The risks surrounding the euro area growth outlook are considered to be broadly balanced. On the one hand, the current positive cyclical momentum increases the chances of a stronger than expected economic upswing. On the other hand, downside risks relating to predominantly global factors continue to exist.
According to Eurostat’s flash estimate, euro area annual HICP inflation was 1.4% in May, following 1.9% in April and 1.5% in March. As expected, the recent volatility in inflation rates was mainly due to energy prices and temporary increases in services prices over the Easter period. Looking ahead, on the basis of current futures prices for oil, headline inflation is likely to remain around current levels in the coming months. At the same time, measures of underlying inflation remain low and have yet to show convincing signs of a pick-up, as unutilised resources are still weighing on domestic price and wage formation. Underlying inflation is expected to rise only gradually over the medium term, supported by our monetary policy measures, the continuing economic expansion and the corresponding gradual absorption of economic slack.
This assessment is also broadly reflected in the June 2017 Eurosystem staff macroeconomic projections for the euro area, which foresee annual HICP inflation at 1.5% in 2017, 1.3% in 2018 and 1.6% in 2019. By comparison with the March 2017 ECB staff macroeconomic projections, the outlook for headline HICP inflation has been revised downwards, mainly reflecting lower oil prices. 
Turning to the monetary analysis, broad money (M3) continues to expand at a robust pace, with an annual rate of growth of 4.9% in April 2017, after 5.3% in March. As in previous months, annual growth in M3 was mainly supported by its most liquid components, with the narrow monetary aggregate M1 expanding at an annual rate of 9.2% in April 2017, after 9.1% in March. 
The recovery in loan growth to the private sector observed since the beginning of 2014 is proceeding. The annual growth rate of loans to non-financial corporations increased to 2.4% in April 2017, from 2.3% in the previous month, while the annual growth rate of loans to households remained stable at 2.4% in April.
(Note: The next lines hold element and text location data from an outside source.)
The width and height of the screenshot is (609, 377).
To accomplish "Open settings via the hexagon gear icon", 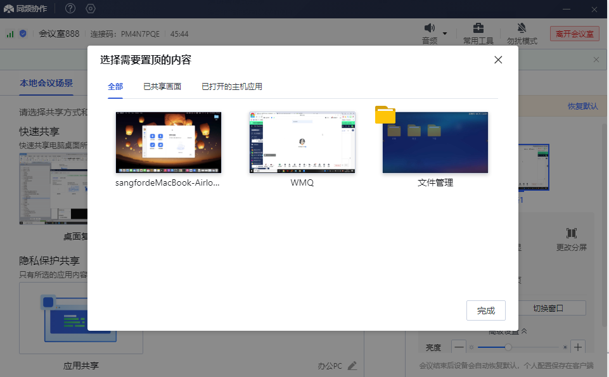I will pos(90,8).
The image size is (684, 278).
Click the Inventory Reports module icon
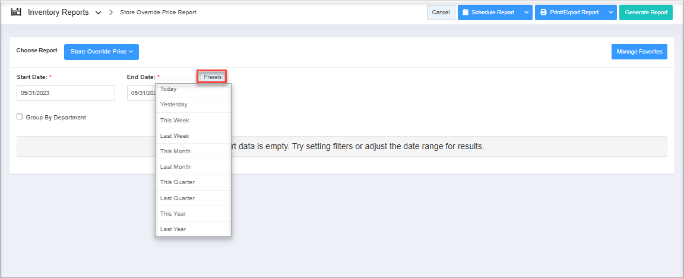[16, 12]
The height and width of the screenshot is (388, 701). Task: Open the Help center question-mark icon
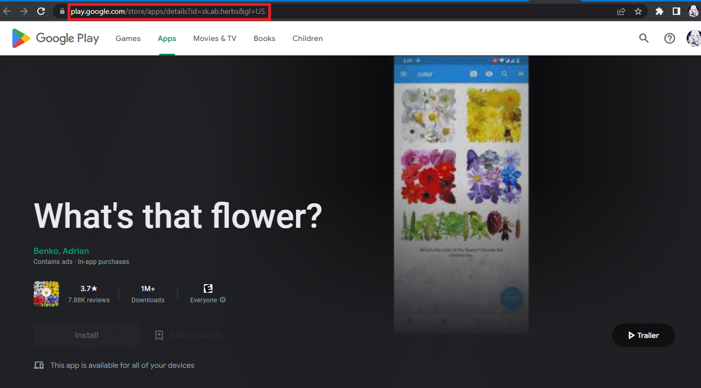coord(670,38)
The pass-through of the monetary policy measures put in place since June 2014 continues to significantly support borrowing conditions for firms and households, access to financing, notably for small and medium-sized enterprises, and, hence, credit flows across the euro area.
To sum up, a cross-check of the outcome of the economic analysis with the signals coming from the monetary analysis confirmed the need for a continued very substantial degree of monetary accommodation to secure a sustained return of inflation rates towards levels that are below, but close to, 2%.
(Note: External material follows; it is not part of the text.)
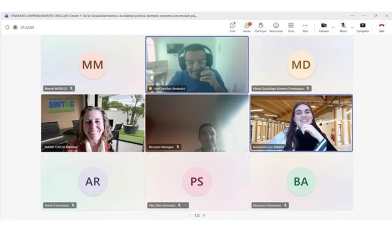Turn on the Cámara
The height and width of the screenshot is (232, 392).
point(323,27)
In order to reap the full benefits from our monetary policy measures, other policy areas must contribute much more decisively to strengthening economic growth. The implementation of structural reforms needs to be substantially stepped up to increase resilience, reduce structural unemployment and boost productivity and potential output growth. Regarding fiscal policies, all countries would benefit from intensifying efforts towards achieving a more growth-friendly composition of public finances. A full, transparent and consistent implementation of the Stability and Growth Pact and of the macroeconomic imbalances procedure over time and across countries remains essential to bolster the resilience of the euro area economy. 
We are now at your disposal for questions."